◆ PASAJE CITADO:
Junto al entusiasmo de los campesinos, Urbano cortejó a la nobleza de Europa, especialmente de Francia, para que liderara la Cruzada. Los caballeros del norte y el sur de Francia, Flandes, Alemania e Italia se dividieron en cuatro ejércitos. Lamentablemente, a menudo se veían en competencia unos con otros en lugar de estar unidos en una causa común. Compitieron por el protagonismo para dar gloria a Dios; y, por supuesto, por el botín que ello conllevaba.
Mientras que los vástagos de las casas nobles dirigían algunos de los ejércitos, el grueso de los caballeros eran hijos menores de la nobleza cuyo único camino hacia la riqueza era la conquista. El hermano mayor estaba destinado a heredar el nombre y los bienes de la familia. Así que cientos de estos hijos menores vieron en las Cruzadas una forma de hacerse un nombre y de labrarse su propio dominio en las tierras recién adquiridas. Si no regresaban a Europa cargados de tesoros, esperaban establecerse en las tierras que habían ganado con la espada.
Uno de los muchos y tristes resultados del giro de la Primera Cruzada fue la persecución de los judíos en el norte de Francia y en la zona Alemana de Renania. El antisemitismo burbujeó bajo la superficie de esta región durante generaciones. Ahora se desbordó cuando los campesinos y plebeyos se movilizaron para expulsar a los infieles de Tierra Santa. Algunos empezaron a preguntarse por qué era necesario un viaje al Oriente Medio cuando había personas que odiaban a Cristo que vivían justo al lado. Así que se atacó a los judíos, se quemaron sus casas y se saquearon los negocios.

◆ QUÉ DEBES HACER:
- a) Devuelve, sin alterar nada, el fragmento del texto sobre la Primera Cruzada comprendido entre "Uno de los muchos" y "saquearon los negocios.", ambos incluidos.
- b) Por favor, prosigue el texto sobre la Primera Cruzada a partir de su última oración.
Los ítems no intervienen en esta parte.

◆ LISTADO DE DATOS:
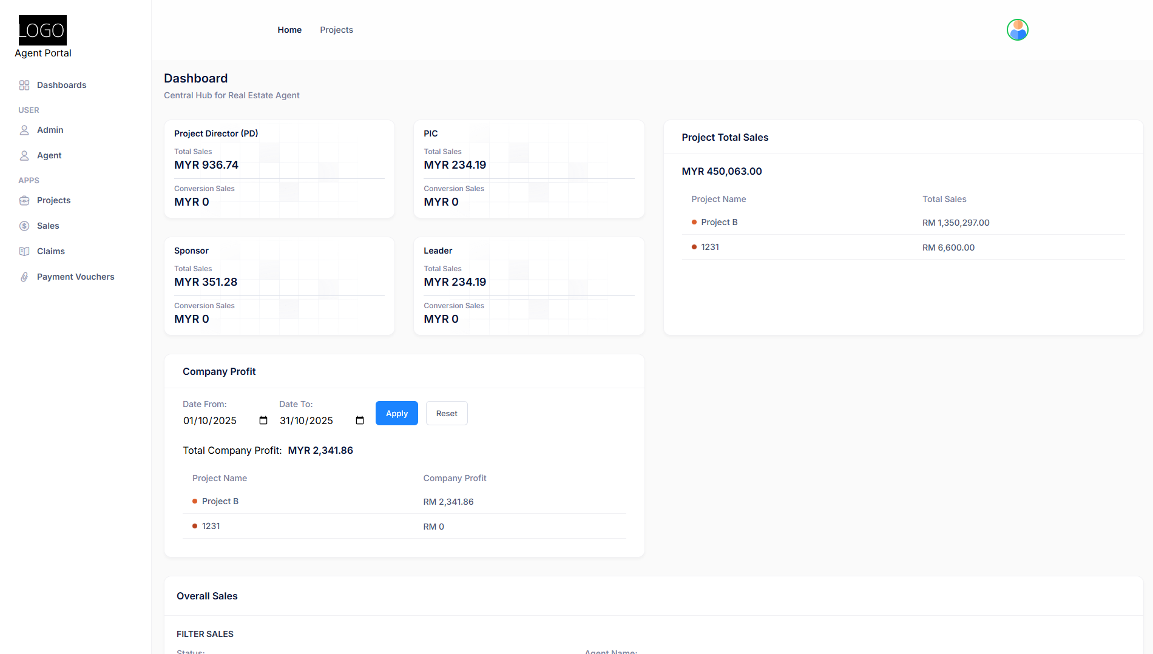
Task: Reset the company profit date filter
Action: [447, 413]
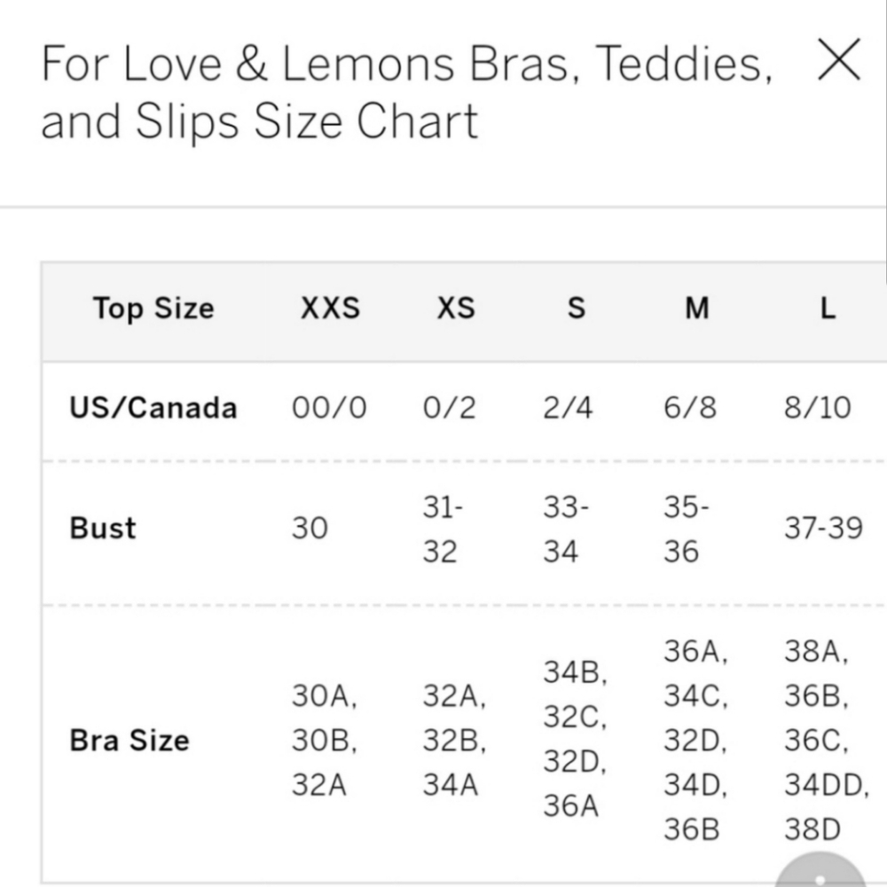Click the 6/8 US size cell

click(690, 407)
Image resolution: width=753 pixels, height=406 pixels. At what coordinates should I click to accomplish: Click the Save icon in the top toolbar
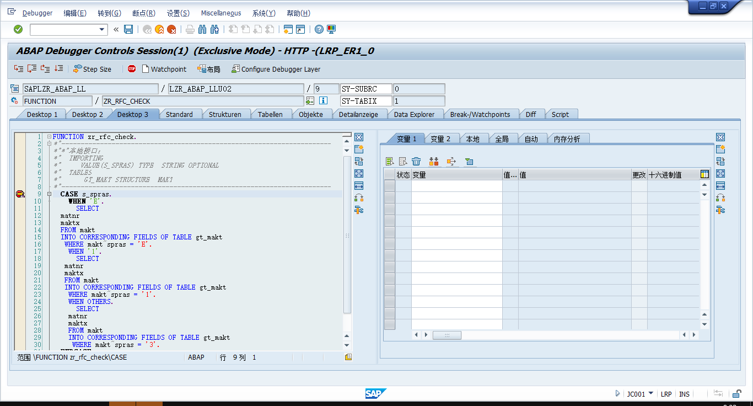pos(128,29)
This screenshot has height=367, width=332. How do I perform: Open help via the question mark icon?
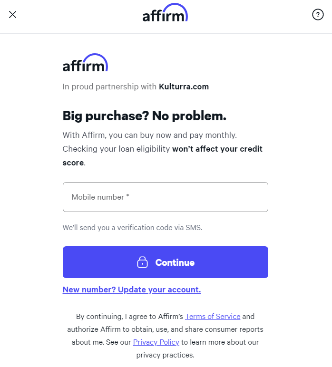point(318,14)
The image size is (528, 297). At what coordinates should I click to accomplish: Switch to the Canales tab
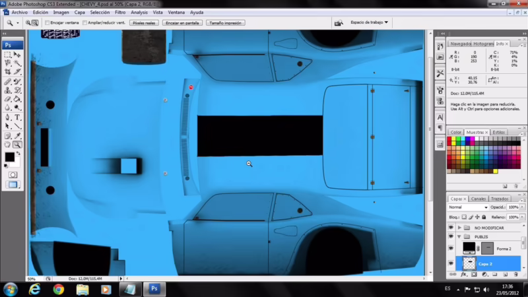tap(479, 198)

◆ RESPUESTAS POR TAREA:
- a)
Uno de los muchos y tristes resultados del giro de la Primera Cruzada fue la persecución de los judíos en el norte de Francia y en la zona Alemana de Renania. El antisemitismo burbujeó bajo la superficie de esta región durante generaciones. Ahora se desbordó cuando los campesinos y plebeyos se movilizaron para expulsar a los infieles de Tierra Santa. Algunos empezaron a preguntarse por qué era necesario un viaje al Oriente Medio cuando había personas que odiaban a Cristo que vivían justo al lado. Así que se atacó a los judíos, se quemaron sus casas y se saquearon los negocios.

- b)
Como vimos en nuestro último episodio, los campesinos se formaron en bandas y se abrieron camino a través de Europa hasta Constantinopla. Carecían de la disciplina y los suministros de los caballeros, así que se abrieron camino hacia el Este, como Sherman en su marcha hacia el Mar durante la guerra civil americana. Aunque no conocemos las cifras, miles de estos cruzados campesinos fueron asesinados por el camino, ya que los defensores armados salieron a oponerse a su camino a través de sus tierras.
Cuando finalmente llegaron a Constantinopla, fueron escoltados a toda prisa a través del Bósforo en agosto del año 1096. En ese momento se dividieron en dos grupos. Uno intentó reconquistar Nicea, pero fracasó cuando los turcos los rodearon y los aniquilaron. El otro grupo fue emboscado y masacrado en octubre.
Esta fase de la Primera Cruzada se llama Cruzada del Pueblo porque estaba formada por entre 20 y 30.000 plebeyos. Su liderazgo incluía a algunos nobles menores, pero su líder más visible era el extraño Pedro el Ermitaño.
El liderazgo de Pedro en la Cruzada del Pueblo se debía a sus encendidos sermones de reclutamiento. No era tan hábil en la gestión táctica de 30.000 aspirantes a guerreros. Una vez que llegaron a Constantinopla, su falta de habilidad administrativa se hizo evidente y el puñado de caballeros que se había alistado se dio cuenta de que tenía que tomar el control. Pero se negaron a someterse los unos a los otros y se fragmentaron en diferentes grupos basados en la nacionalidad. Esta falta de liderazgo resultó fatal. Perdieron el control de su supuesto ejército, que se dedicó a saquear los hogares y las ciudades de los cristianos orientales. El contingente alemán consiguió apoderarse de una ciudad Selyúcida y los franceses comenzaron a agitar a sus líderes para que hicieran lo mismo. Un par de espías turcos difundieron el rumor en el campamento francés de que los alemanes marchaban hacia Nicea. Así que los franceses se apresuraron a adelantarse a ellos. Al pasar por un estrecho valle, fueron aniquilados por las fuerzas Selyúcidas que los esperaban.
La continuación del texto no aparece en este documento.